QUBQUB - قبقب - CRAB (Female)
Short Description: - The female crab has a duller green/brown, with a more rounded carapace. The carapace can be up to 20 centimetres (7.9 in) wide. Portunus pelagicus, also known as the flower crab, blue crab, blue swimmer crab, blue manna crab or sand crab. Higher positive allometric growth of the abdominal width observed in females was related to the female reproductive role in carrying the egg mass.
Behaviour: - They stay buried under sand or mud most of the time, particularly during the daytime and winter, which may explain their high tolerance to ammonium (NH4+) and ammonia (NH3). They come out to feed during high tide on various organisms such as bivalves, fish and, to a lesser extent, macroalgae. They are excellent swimmers, largely due to a pair of flattened legs that resemble paddles. However, in contrast to another portunid crab (Scylla serrata), they cannot survive for long periods out of the water.
Distribution :- Portunus pelagicus, also known as the flower crab, blue crab, blue swimmer crab, blue manna crab or sand crab, and alimasag in Tagalog, is a large crab found in the intertidal estuaries of the Indian and Pacific Oceans (Asian coasts) and the Middle-Eastern coast of the Mediterranean Sea. The name "flower crab" is used in east Asian countries while the latter names are used in Australia. The crabs are widely distributed in eastern Africa, Southeast Asia, East Asia, Australia, Persian Gulf and New Zealand.
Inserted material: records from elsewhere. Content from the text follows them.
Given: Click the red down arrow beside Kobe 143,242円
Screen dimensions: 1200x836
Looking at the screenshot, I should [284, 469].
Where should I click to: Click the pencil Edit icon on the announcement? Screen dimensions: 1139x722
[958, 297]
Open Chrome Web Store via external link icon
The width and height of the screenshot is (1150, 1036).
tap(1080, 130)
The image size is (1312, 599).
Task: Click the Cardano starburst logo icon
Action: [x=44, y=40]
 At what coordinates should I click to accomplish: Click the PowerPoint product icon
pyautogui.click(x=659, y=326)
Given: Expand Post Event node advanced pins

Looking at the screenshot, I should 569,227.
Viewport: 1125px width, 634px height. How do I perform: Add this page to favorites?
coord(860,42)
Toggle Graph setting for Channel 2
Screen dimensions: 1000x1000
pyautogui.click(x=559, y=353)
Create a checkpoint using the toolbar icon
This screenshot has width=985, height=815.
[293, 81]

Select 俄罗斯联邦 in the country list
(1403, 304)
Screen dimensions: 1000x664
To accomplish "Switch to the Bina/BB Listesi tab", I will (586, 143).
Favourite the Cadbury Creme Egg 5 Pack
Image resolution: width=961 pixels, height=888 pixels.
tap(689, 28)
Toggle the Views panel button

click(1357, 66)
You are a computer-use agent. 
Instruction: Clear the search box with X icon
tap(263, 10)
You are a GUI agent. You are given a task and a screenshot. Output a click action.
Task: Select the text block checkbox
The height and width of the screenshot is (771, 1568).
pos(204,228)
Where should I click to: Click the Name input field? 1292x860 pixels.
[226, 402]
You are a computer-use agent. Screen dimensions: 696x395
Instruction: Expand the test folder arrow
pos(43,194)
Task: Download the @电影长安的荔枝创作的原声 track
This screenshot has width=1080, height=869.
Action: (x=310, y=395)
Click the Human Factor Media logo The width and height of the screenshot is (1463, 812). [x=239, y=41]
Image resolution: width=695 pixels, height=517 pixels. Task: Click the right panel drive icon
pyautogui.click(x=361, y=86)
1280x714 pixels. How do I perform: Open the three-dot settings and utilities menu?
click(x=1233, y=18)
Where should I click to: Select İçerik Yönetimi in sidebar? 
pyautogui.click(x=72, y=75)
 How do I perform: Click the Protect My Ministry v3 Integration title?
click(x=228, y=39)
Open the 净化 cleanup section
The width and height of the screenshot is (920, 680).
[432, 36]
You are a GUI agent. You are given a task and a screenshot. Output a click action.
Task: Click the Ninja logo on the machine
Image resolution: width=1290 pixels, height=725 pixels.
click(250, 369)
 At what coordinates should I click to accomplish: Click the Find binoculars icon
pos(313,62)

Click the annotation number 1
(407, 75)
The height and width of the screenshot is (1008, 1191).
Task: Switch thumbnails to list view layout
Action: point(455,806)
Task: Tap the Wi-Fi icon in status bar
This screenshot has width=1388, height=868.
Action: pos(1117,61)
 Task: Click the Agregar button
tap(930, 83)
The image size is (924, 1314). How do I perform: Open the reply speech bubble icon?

Biology :- P. pelagicus commonly enters estuaries for food and shelter. Its life cycle is dependent on estuaries as the larvae and early juveniles use these habitats for growth and development. Prior to hatching, the female moves into shallow marine habitats, releases her eggs and the newly hatched zoea I larvae move into estuaries. During this time, they feed on microscopic plankton and progress from the zoea I stage to the zoea IV stage (approximately 8 days) and then to the final larval stage of megalopa (duration of 4–6 days). This larval stage is characterised by having large chelipeds used to catch prey. Once the megalopa metamorphoses to the crab stage they continue to spend time in estuaries which provides a suitable habitat for shelter and food. However, evidence has shown that early juveniles cannot tolerate low salinities for extended periods, which is likely due to its weak hyper-osmoregulatory abilities. This may explain their mass emigration from estuaries to seawater during the rainy season. Male Portunus pelagicus are believed to become more territorial in colder water. This may explain why male crabs are rarely sighted within a proximity to each other in more temperate waters; it also may explain why their female counterparts seem more prolific in these such areas.